As you can see, we entered a number with nine nonzero leading digits, but got one with many more (115) in return; the original number was not representable in floating-point.

2. Binary

This form shows the floating-point number in binary:

https://www.exploringbinary.com/wp-content/uploads/fp.form.binary.png
Screenshot of 1.67262158e-27 displayed in binary

Remember, this is the rounded number, in this case to 53 significant bits. It is the floating-point number written in binary, not the “pure” binary representation of the decimal input.

3. Normalized Decimal Scientific Notation

This form shows the floating-point number in decimal scientific notation (all of its nonzero leading decimal digits):

https://www.exploringbinary.com/wp-content/uploads/fp.form.decimalP10.png
Screenshot of 1.67262158e-27 displayed in normalized decimal scientific notation

This form is useful when viewing small fractional values (as in this example), since leading zeros are omitted.

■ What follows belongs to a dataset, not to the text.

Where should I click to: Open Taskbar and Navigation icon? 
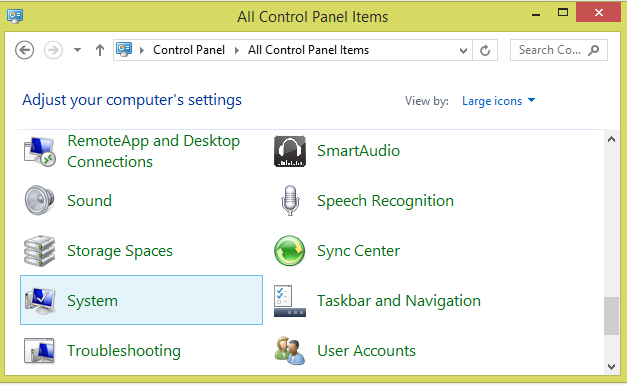pyautogui.click(x=290, y=301)
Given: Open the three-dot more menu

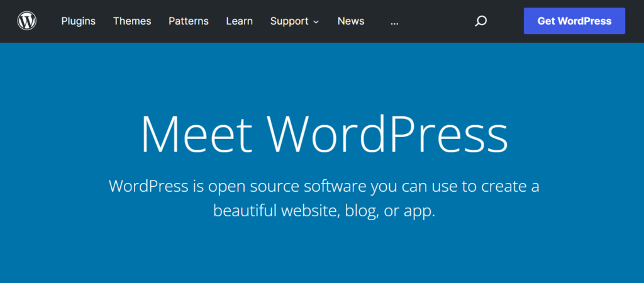Looking at the screenshot, I should pos(394,21).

4. Normalized Binary Scientific Notation

This form shows the floating-point number in normalized binary scientific notation:

https://www.exploringbinary.com/wp-content/uploads/fp.form.binaryP2.png
Screenshot of 1.67262158e-27 displayed in normalized binary scientific notation

This form is useful when you want to see the value of the floating-point number without the details of the IEEE 754 encoding.

5. Normalized Decimal Times a Power of Two

This form shows the floating-point number as a normalized decimal times a power of two:

https://www.exploringbinary.com/wp-content/uploads/fp.form.decimalP2.png
Screenshot of 1.67262158e-27 displayed as a normalized decimal times a power of two

This form is like binary scientific notation, except the significand of the floating-point number is shown in decimal. (If you convert the decimal significand to binary, it will match the binary significand bit-for-bit; the leading decimal digit is always 1, and each fractional decimal digit requires one bit.)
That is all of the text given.